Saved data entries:
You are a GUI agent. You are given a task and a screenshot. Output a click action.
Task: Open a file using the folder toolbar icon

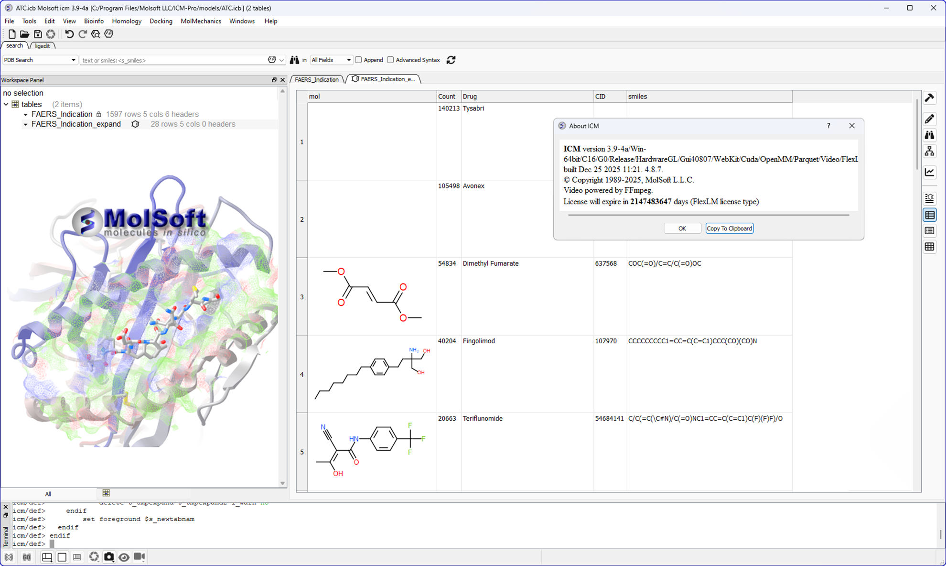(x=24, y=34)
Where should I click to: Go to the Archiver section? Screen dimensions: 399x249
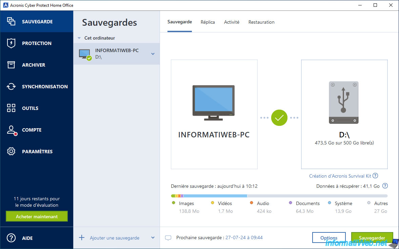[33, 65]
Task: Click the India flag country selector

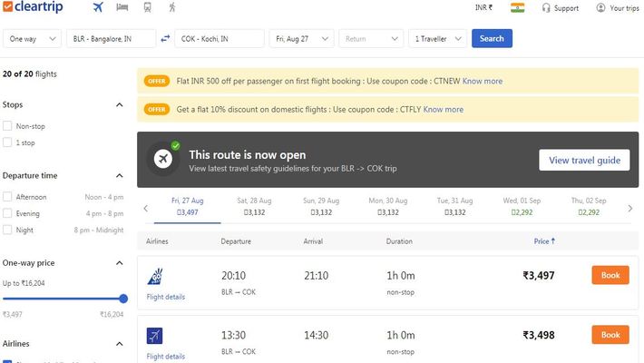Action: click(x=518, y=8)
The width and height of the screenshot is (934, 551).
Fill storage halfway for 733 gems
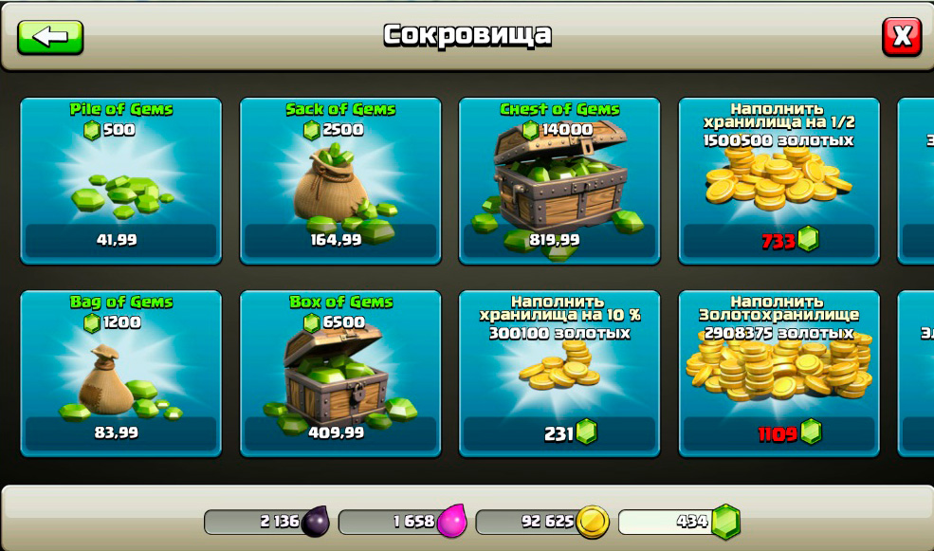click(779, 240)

▶ **WHAT YOU WILL DO**:
Please quote all of the lines above word for word, but leave the pictures out.

▶ **RESULT BELOW**:
You are a GUI agent. You are given a task and a screenshot. Output a click action.
Task: Open a file using the folder toolbar icon

(x=24, y=34)
Where should I click to: Go to the Archiver section? Screen dimensions: 399x249
[33, 65]
Task: Click the India flag country selector

Action: click(x=518, y=8)
The width and height of the screenshot is (934, 551).
Fill storage halfway for 733 gems
click(779, 240)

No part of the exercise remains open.